▸ Work item
Nothing but the lines from the one containing "Task: Click blank" through the end of the data below should appear in the answer, each exact and free of pictures.

▸ Entries shown
-.-.-

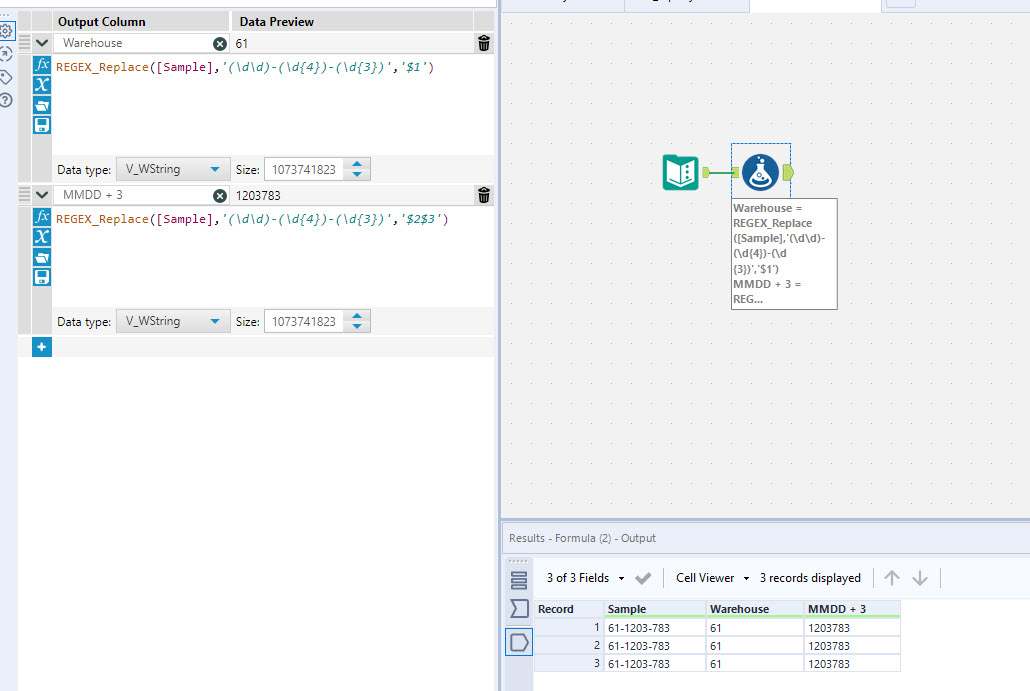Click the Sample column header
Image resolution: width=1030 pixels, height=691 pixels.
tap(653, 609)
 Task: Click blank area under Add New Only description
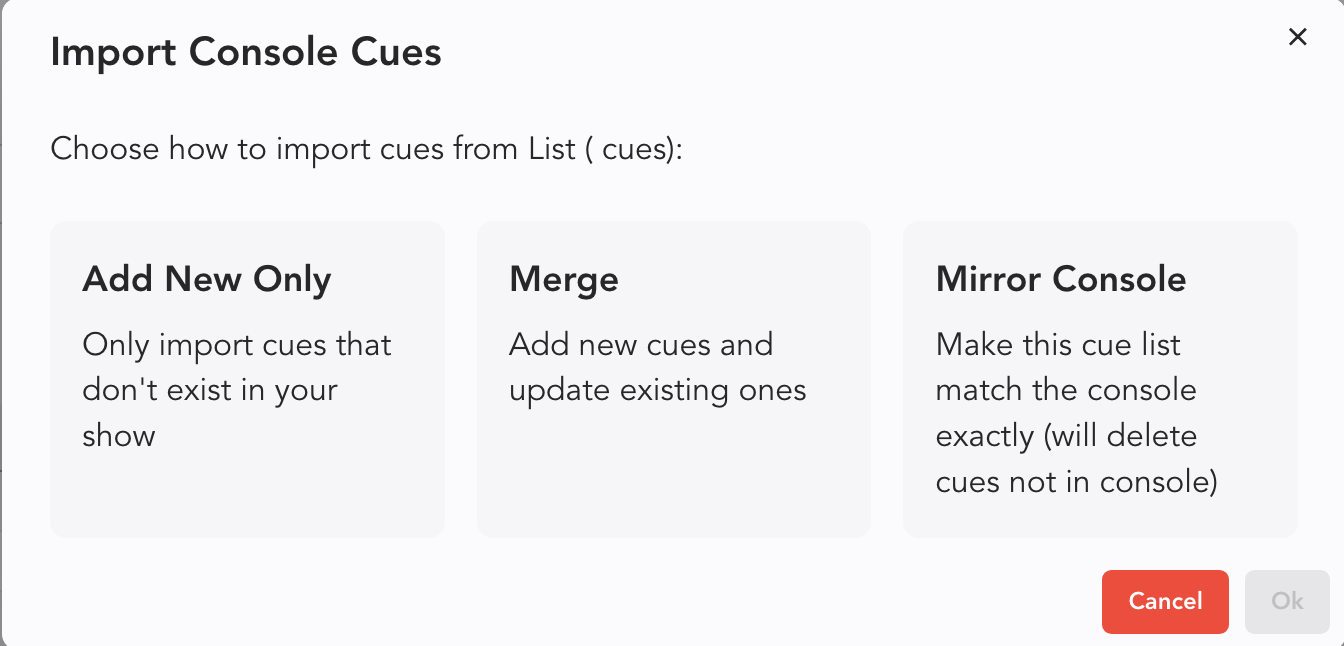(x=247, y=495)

-.-.-

▸ Result
 Task: Click blank area under Add New Only description
(x=247, y=495)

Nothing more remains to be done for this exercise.